There’s a human element to Dodgers’ parking plan
Just days to go before the Dodgers’ new “controlled zone parking” plan goes into effect, and knowing the Parking Lot Attendant has raised prices from $8 to $15 since buying the team, I was interested to see the improvements.
I arrived at 9:48 a.m. to find a line of cars waiting to enter the stadium. No improvement so far.
Once inside, it was the same asphalt, the same fading white lines, and no numbered parking spaces, although the Dodgers announced that “fans will enter and exit through the same gate and be directed to park in a specific parking lot and space.”
I wonder how anyone is supposed to know which specific space to take with nothing specific to differentiate one space from another? For your pregame entertainment: demolition derby.

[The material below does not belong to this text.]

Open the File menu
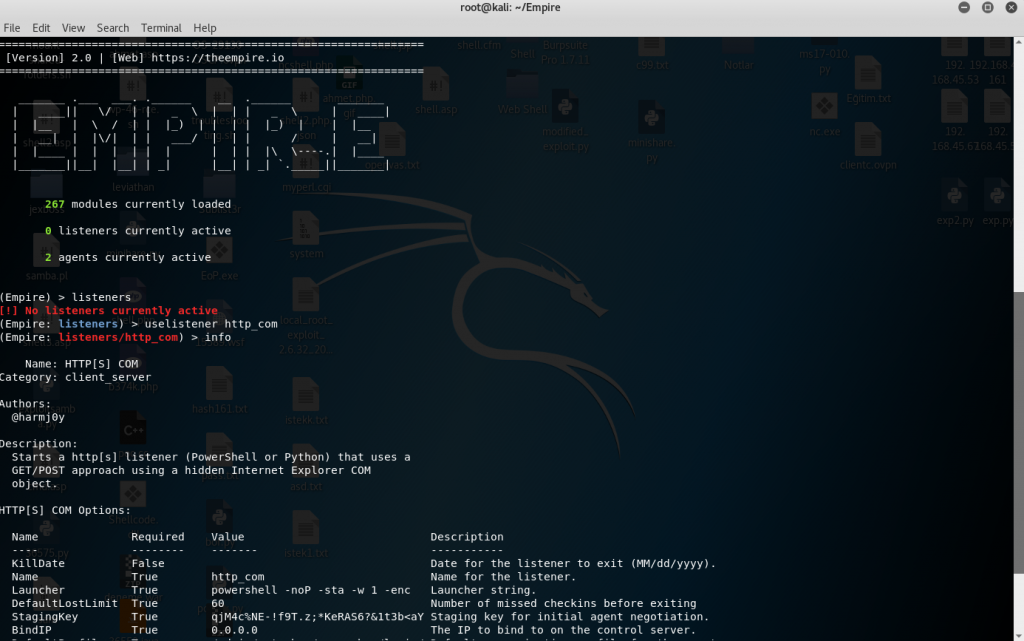This screenshot has width=1024, height=641. pos(12,28)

I drove to the Dodgers’ administrative offices for an explanation, noticed huge pictures of Eric Gagne and Greg Maddux attached to the outside walls of the stadium, and started getting excited about this year’s team.
Can you imagine the look on the faces of Dodgers opponents when they pull into the stadium and see Gagne and Maddux looking down on them?

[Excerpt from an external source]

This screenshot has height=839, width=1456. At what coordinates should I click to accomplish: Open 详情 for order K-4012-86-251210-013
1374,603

When I got to the administrative lot, I noticed there were numbered stalls for Frank’s Old Lady, the Tipper Gore Lady and other bigwigs. At least I could see where the money was going from the increase in parking prices.
As for the rest of the folks who work in the Dodgers’ front office, it’s still a parking free-for-all -- in one case, a snazzy black Jetta, parked illegally across a walkway. Someone in the Dodgers’ front office obviously has their own idea of what “controlled zone parking” is all about.
Inside, I asked for the Tipper Gore Lady and they sent me PR whiz Camille Johnston, who would admit later she was the one who forget to mention the 50% increase in parking this season in the team’s news release. We exchanged pleasantries, because the season hasn’t started and everyone is still getting along.
I asked about the lack of noticeable improvements, and she pointed to some newly painted posts and said, “A human being will show everyone where to park.”
I don’t believe she was referring to the white posts as human beings, but we’ve yet to see whom the team has hired for the jobs.
“It’s not like someone will be given space No. 272; you will have a human being” waving their arms, she said, while waving her arms, and it’s probably good to have a second job in mind -- especially when you’re the one who forgot to mention the $5 increase to park.
“The general public will pick a gate to enter, then will be directed to specific lots and will be required to leave from the same gate,” she said.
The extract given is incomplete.